------ Estratto ------

Lo scandalo della pulsione di morte

MASSIMO RECALCATI
Una buona parte della nostra vita passa a turare i buchi, a riempire
i vuoti, a realizzare e a fondare simbolicamente il pieno.
J.-P. Sartre, L’essere e il nulla
Atopia
L’identificazione della psicoanalisi alla peste con la quale Freud spiegava a Jung il carattere sovversivo della sua invenzione ruotava attorno al grande tema della sessualità. I corpi, sembra dire Freud, seguono senza compromessi la legge del loro godimento. Il carattere autenticamente inaudito della sua ricerca sulla sessualità umana non consiste nell’aver semplicemente rivelato l’esistenza di una sessualità infantile di tipo pregenitale, eccentrica a quella normata dal primato genitale, ma nell’aver ricondotto a quella sessualità e ai suoi più tenaci e preistorici fantasmi la sessualità della cosiddetta vita adulta.
Il punto non era tanto quello di aver rivelato l’esistenza di una sessualità infantile, ma di aver ricondotto a essa la sessualità umana tout court; nell’aver pensato al carattere strutturalmente infantile, perverso-polimorfo, della sessualità in quanto tale. In questo senso Freud, come Socrate, secondo Lacan, porta nel cuore della città qualcosa che risulta radicalmente “atopico”, anarchico, inintegrabile nell’ordine canonico della polis, senza confine, letteralmente “senza posto”.1. Aver mostrato l’irruenza costitutiva della pulsione sessuale nella costituzione della vita umana non poteva essere accettato dalla cultura borghese ed essa sarebbe fatalmente stata oggetto di discriminazione e di ripulsa, alimentando politiche securitarie di immunizzazione.
In realtà il carattere eversivo della natura perverso-polimorfa della sessualità si è rivelato più facilmente integrabile di quello che si poteva immaginare. Il programma della civiltà ipermoderna anziché fustigare, espellere, segregare il morbo sessuale sembra, infatti, averlo eletto a meta ideale di una vita che non conosce più inibizioni e limiti. In un modo impensato da Freud stesso, il cosiddetto “sistema dei consumi” – nella diagnosi storica già presente nella Scuola di Francoforte e nel Pasolini corsaro – sembra aver perfettamente integrato il passo sovversivo del padre della psicoanalisi assumendo il carattere perverso-polimorfo della sessualità come luogo di una libertà del godimento finalmente affrancata dal peso oppressivo della Legge. La peste non si è rivelata tale, ma ha dato vita all’ideologia della liberazione sessuale che ha ispirato non solo i movimenti giovanili degli anni sessanta-settanta e la giusta emancipazione della sessualità dall’oscurantismo delle ideologie religiose, ma è divenuta anche parte integrante dell’attuale programma della civiltà ipermoderna capovolgendosi semmai in una nuova forma di oscurantismo dove il discorso amoroso sembra totalmente surclassato dalla macchinizzazione sospinta del godimento sessuale offerto senza più alcun tabù.

------

- _Consegna_: Prosegui l'estratto sulla pulsione di morte partendo dall'ultima frase riportata.

------ Dati raccolti ------

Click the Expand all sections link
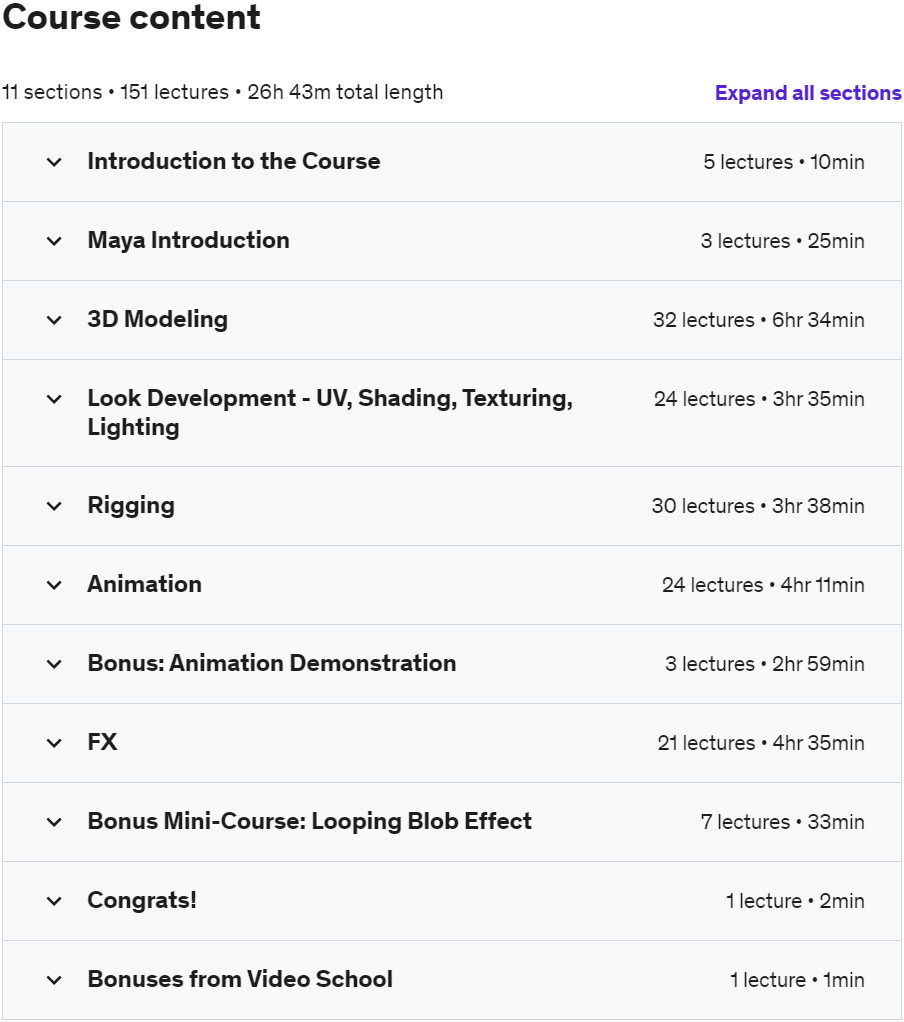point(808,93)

------

- _Risultato_:
Lo sconcertante
La mia tesi è che ciò che è stato rimosso di Freud non concerne affatto il suo pensiero circa il carattere originariamente pregenitale della pulsione sessuale. Quello che oggi più che mai appare come radicalmente sconcertante del pensiero di Freud è piuttosto la figura del Todestrieb (pulsione di morte). Si tratta, com’è noto, dell’ultimo vertiginoso passo metapsicologico e clinico che egli porta a compimento in Al di là del principio di piacere.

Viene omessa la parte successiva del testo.